====== Records provided ======

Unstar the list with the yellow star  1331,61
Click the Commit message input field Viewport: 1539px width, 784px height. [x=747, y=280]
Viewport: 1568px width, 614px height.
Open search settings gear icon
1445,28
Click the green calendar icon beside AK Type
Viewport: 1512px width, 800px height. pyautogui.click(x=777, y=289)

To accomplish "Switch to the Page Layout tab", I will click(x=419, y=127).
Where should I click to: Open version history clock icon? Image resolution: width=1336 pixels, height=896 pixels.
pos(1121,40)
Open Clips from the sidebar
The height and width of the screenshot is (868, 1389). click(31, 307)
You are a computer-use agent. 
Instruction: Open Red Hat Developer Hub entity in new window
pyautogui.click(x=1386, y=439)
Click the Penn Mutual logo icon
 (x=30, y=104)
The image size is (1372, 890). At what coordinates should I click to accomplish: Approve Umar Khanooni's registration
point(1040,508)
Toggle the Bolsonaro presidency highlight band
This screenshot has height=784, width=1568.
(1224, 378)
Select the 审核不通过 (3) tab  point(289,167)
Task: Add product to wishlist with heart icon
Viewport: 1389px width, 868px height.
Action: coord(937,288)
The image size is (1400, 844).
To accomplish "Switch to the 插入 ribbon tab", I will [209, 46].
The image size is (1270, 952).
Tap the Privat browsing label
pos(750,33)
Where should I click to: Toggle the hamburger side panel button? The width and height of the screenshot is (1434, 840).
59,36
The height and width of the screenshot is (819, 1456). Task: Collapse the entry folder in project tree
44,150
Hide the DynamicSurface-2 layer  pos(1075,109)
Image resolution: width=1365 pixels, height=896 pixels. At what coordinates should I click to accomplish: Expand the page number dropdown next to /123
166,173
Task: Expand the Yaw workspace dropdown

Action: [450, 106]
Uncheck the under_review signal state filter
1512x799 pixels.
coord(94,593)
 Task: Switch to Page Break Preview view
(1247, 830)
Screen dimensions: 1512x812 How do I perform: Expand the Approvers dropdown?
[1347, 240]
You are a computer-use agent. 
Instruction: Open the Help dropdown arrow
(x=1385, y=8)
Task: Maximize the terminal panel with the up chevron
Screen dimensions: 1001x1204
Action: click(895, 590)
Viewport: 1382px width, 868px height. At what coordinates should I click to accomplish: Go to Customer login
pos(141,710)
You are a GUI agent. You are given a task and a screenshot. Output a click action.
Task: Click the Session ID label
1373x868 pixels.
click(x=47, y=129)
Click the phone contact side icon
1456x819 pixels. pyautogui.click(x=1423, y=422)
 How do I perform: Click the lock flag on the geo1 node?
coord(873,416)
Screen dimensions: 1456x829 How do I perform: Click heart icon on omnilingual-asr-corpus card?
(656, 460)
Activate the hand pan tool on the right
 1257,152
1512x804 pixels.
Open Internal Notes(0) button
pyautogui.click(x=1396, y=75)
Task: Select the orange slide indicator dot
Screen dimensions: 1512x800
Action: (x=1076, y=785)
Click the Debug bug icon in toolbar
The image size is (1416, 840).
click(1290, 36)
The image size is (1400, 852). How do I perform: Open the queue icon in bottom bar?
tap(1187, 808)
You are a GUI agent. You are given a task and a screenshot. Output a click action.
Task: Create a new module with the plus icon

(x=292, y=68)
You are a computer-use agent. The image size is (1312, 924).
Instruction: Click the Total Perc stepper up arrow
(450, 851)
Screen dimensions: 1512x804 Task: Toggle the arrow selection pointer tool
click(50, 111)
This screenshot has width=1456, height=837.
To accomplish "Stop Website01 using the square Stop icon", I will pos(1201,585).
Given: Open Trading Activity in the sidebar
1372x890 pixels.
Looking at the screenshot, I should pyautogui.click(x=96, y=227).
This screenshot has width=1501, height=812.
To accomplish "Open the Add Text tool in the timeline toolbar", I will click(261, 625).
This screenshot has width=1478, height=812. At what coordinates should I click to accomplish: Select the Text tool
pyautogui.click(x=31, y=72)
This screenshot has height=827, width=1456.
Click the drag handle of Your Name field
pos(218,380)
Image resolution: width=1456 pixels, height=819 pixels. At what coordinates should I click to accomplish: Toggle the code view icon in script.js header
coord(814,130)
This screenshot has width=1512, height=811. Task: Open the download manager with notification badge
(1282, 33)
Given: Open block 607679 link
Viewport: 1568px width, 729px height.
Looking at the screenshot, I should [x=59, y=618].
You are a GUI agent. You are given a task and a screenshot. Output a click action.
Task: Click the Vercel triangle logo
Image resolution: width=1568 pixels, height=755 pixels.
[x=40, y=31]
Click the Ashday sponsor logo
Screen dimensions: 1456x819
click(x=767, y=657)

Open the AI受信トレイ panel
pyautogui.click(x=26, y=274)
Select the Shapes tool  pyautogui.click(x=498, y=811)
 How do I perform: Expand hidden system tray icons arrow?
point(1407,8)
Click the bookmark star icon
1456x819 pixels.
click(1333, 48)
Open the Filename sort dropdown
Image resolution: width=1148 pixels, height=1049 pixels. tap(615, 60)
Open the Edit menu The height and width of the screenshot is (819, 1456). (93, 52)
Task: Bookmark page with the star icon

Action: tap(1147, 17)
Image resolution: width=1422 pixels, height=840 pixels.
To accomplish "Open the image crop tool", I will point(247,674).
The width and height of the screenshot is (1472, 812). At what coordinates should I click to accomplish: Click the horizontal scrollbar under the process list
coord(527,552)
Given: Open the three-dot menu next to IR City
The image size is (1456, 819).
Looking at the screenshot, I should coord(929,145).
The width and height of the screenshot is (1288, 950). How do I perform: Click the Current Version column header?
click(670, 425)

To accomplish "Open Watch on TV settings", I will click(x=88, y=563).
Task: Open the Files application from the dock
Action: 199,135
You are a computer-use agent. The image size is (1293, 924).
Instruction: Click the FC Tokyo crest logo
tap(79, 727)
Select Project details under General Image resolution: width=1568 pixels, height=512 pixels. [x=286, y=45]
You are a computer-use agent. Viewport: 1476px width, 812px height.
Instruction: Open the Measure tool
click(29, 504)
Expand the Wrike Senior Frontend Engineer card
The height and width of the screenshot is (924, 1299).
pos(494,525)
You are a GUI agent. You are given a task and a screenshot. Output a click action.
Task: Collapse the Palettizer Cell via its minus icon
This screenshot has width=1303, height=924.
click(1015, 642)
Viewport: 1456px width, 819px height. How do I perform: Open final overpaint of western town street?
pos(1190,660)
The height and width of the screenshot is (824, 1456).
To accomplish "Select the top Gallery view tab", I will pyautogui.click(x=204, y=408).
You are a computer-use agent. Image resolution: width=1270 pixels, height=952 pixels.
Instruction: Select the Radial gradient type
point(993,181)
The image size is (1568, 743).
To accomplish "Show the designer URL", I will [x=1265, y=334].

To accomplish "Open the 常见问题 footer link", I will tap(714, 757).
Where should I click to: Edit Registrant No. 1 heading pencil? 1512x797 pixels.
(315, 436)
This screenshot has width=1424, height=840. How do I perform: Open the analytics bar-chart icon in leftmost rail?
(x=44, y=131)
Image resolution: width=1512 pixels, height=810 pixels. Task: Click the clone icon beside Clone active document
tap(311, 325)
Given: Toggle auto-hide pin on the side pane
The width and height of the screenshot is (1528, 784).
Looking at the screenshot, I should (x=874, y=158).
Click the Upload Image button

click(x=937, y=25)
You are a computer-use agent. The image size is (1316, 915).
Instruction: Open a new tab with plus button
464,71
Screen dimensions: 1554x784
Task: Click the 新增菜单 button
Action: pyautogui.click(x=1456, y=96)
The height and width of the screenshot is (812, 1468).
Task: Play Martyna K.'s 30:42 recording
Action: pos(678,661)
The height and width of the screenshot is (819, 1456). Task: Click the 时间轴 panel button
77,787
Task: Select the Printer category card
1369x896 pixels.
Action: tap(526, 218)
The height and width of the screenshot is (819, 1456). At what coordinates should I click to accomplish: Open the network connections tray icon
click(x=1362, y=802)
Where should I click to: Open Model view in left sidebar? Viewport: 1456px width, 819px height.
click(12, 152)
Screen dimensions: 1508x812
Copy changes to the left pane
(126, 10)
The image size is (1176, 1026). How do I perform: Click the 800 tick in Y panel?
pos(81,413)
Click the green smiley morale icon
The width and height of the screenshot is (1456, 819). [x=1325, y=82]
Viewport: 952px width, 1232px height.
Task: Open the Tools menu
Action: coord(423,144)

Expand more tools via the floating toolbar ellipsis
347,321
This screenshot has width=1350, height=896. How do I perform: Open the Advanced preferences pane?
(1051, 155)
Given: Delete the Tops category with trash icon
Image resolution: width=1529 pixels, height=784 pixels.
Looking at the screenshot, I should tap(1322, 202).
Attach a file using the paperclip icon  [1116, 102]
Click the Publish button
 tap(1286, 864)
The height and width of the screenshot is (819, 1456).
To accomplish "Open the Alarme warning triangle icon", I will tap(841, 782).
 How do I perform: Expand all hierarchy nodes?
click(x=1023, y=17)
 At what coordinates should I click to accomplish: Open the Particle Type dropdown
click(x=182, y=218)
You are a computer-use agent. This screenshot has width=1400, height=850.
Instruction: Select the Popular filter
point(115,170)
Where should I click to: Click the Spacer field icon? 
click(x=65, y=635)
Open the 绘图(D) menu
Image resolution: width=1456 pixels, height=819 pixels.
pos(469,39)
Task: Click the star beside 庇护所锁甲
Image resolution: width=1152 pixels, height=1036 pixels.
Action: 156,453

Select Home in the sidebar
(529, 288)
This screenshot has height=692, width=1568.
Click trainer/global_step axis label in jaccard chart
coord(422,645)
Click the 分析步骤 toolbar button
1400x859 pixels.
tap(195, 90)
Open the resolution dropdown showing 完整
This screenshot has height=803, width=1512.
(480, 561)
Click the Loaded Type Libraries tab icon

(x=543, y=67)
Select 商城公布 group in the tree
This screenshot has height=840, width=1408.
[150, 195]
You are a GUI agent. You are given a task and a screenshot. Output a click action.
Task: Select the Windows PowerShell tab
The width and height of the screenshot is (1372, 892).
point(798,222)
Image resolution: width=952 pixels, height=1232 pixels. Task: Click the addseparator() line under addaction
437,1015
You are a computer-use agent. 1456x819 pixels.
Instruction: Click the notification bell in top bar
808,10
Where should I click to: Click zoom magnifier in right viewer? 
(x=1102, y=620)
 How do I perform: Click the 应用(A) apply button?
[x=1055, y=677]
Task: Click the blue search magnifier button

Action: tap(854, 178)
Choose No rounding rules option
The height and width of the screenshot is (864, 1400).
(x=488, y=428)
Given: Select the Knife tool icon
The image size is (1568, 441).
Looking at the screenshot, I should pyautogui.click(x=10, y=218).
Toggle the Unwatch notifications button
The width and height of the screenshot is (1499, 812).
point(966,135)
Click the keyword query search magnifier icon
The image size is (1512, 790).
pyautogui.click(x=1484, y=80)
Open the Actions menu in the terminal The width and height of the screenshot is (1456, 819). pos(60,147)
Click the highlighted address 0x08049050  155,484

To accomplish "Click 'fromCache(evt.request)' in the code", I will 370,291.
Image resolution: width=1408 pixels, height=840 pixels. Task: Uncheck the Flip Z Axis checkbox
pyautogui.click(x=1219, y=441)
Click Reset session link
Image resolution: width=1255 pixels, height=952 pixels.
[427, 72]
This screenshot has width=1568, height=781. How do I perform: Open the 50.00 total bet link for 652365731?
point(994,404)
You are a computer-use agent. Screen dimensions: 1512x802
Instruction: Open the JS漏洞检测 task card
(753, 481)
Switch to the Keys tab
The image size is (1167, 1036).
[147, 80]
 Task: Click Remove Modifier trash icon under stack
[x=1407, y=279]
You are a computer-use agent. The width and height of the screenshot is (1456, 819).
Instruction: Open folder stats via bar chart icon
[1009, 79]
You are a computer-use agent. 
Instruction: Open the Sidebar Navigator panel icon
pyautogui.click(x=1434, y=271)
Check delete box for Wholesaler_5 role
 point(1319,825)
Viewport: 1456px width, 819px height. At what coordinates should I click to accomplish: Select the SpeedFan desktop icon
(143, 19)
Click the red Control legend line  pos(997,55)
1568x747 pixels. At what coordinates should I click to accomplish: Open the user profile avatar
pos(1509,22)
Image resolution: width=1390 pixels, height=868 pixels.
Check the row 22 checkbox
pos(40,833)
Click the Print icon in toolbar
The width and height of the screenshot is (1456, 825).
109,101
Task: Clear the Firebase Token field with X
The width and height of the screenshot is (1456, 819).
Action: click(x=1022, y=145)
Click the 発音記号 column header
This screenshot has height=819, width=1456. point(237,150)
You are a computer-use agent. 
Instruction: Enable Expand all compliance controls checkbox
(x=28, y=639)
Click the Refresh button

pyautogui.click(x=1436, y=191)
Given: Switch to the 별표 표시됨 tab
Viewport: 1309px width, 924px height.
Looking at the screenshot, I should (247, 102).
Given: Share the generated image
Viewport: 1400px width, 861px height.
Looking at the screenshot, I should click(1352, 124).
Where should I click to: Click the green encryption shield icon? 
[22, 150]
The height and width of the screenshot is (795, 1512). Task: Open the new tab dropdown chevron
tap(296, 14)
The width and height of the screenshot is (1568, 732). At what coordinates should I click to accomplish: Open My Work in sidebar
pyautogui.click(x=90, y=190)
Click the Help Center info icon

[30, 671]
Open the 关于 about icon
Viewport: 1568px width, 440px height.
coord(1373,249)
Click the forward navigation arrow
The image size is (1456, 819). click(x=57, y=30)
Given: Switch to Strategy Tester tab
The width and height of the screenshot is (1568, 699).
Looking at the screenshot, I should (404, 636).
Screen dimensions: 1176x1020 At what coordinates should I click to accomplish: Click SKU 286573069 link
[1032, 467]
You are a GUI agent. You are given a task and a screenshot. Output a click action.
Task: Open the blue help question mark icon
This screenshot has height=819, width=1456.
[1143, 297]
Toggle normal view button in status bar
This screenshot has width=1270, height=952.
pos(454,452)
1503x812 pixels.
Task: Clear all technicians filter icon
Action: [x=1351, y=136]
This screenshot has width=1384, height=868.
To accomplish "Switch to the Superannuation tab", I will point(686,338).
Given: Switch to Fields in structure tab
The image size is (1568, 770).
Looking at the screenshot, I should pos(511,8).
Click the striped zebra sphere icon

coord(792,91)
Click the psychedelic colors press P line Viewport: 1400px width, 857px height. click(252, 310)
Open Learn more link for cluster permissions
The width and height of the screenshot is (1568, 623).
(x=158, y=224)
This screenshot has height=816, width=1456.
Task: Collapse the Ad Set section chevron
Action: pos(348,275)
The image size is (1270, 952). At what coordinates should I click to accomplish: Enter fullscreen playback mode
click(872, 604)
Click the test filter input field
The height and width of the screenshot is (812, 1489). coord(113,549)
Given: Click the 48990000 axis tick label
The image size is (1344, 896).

======

- _Activity_
Every line from the one that holds "Click the psychedelic" to the end of the data above should be given again exactly, with that line and the last one both kept.

- _Task solution_
Click the psychedelic colors press P line Viewport: 1400px width, 857px height. click(252, 310)
Open Learn more link for cluster permissions
The width and height of the screenshot is (1568, 623).
(x=158, y=224)
This screenshot has height=816, width=1456.
Task: Collapse the Ad Set section chevron
Action: pos(348,275)
The image size is (1270, 952). At what coordinates should I click to accomplish: Enter fullscreen playback mode
click(872, 604)
Click the test filter input field
The height and width of the screenshot is (812, 1489). coord(113,549)
Given: Click the 48990000 axis tick label
The image size is (1344, 896).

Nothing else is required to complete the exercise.